Humira administration within 2 years improves remission in Crohn's disease patients
Administration of adalimumab (Humira) within 2 years of diagnosis helps in substantial improvement of remission rates among Crohn's disease patients having poor prognostic factors at the time of diagnosis, according to a recent study presented at the Digestive Disease Week.
Real-world data on the effectiveness of anti-tumour necrosis factor agents on patients with Crohn’s disease bearing poor prognosis factors are scarce. Gerassimos Mantzaris, from the General Hospital of Athens in Greece, and colleagues conducted this multicenter, retrospective, chart-review study to determine how early initiation of Humira (adalimumab, AbbVie) in real-world evidence affects the 26-week clinical remission rate in patients with Crohn’s disease compared with delayed initiation of the drug.

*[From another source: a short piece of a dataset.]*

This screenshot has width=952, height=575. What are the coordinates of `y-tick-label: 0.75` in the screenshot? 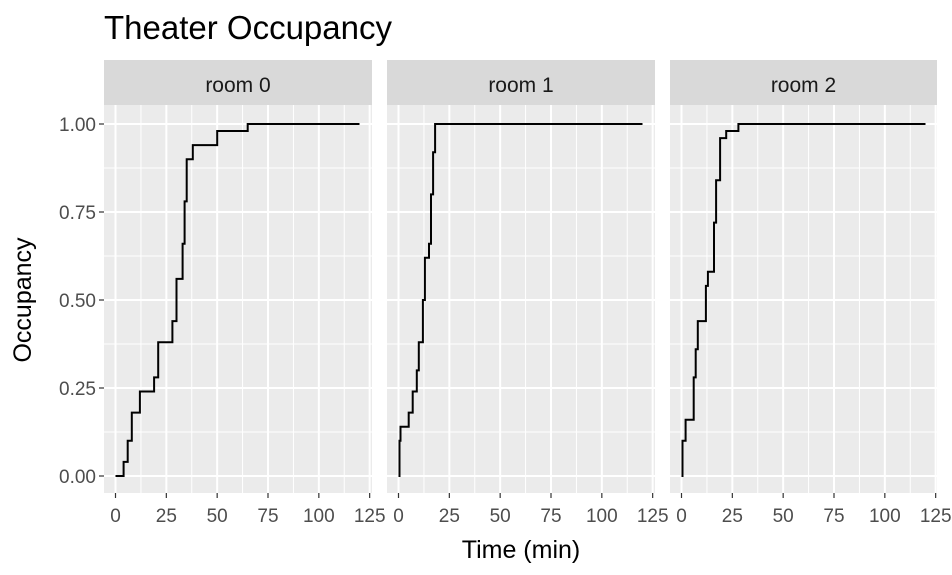 It's located at (78, 214).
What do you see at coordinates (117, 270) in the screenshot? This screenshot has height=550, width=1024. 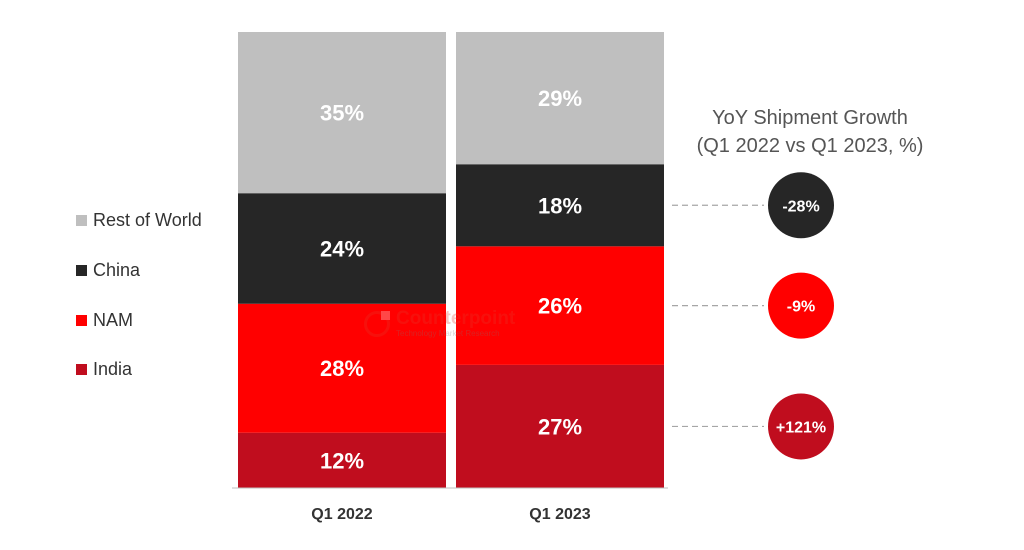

For the purpose, the researchers enrolled 171 patients having moderate to severely active Crohn’s disease (HBI ≥ 8). These patients were naive to treatment with biologic therapy or exposed to biologic therapy at the start of therapy with adalimumab and had at least three poor prognosis factors at diagnosis, such as ileal or ileocolonic location, age 40 years or younger, active smoking, extensive and deep ulceration, severe rectal and/or perianal disease and upper gastrointestinal involvement. patients with Crohn’s disease-related intestinal resection before starting adalimumab were excluded.
Participants initiated adalimumab between July 1, 2007, and February 8, 2017.
Participants who had Crohn’s disease for less than 24 months before beginning adalimumab were grouped into the early cohort (n = 62; 36.3%) and those with a disease duration of more than 24 months before starting adalimumab were grouped into the delayed cohort (n = 109; 63.7%). At diagnosis, there was a median of three poor prognosis factors (range, 3 to 4) in each cohort.
Also Read: NICE 2019 Guidelines for management of Crohn’s disease
Key findings of the study include:
- 26-week HBI remission rates off steroids was 60.7% in the early cohort and 47.2% in the delayed cohorts.
- Among anti-TNF naive participants, the remission rate was 61.2% in the early cohort and 42.4% in the delayed cohort.
- The remission rate among anti-TNF experienced patients was 58.3% in the early cohort and 53.2% in the delayed cohort.
Also Read: Modern treatment of patient with Crohns Disease
“In patients with Crohn’s disease and poor prognosis factors, early initiation of adalimumab, within 2 years of diagnosis, achieves significantly higher remission rates compared with delayed introduction of adalimumab,” Mantzaris and colleagues wrote. “This effect is more prominent in biologic-naïve patients.”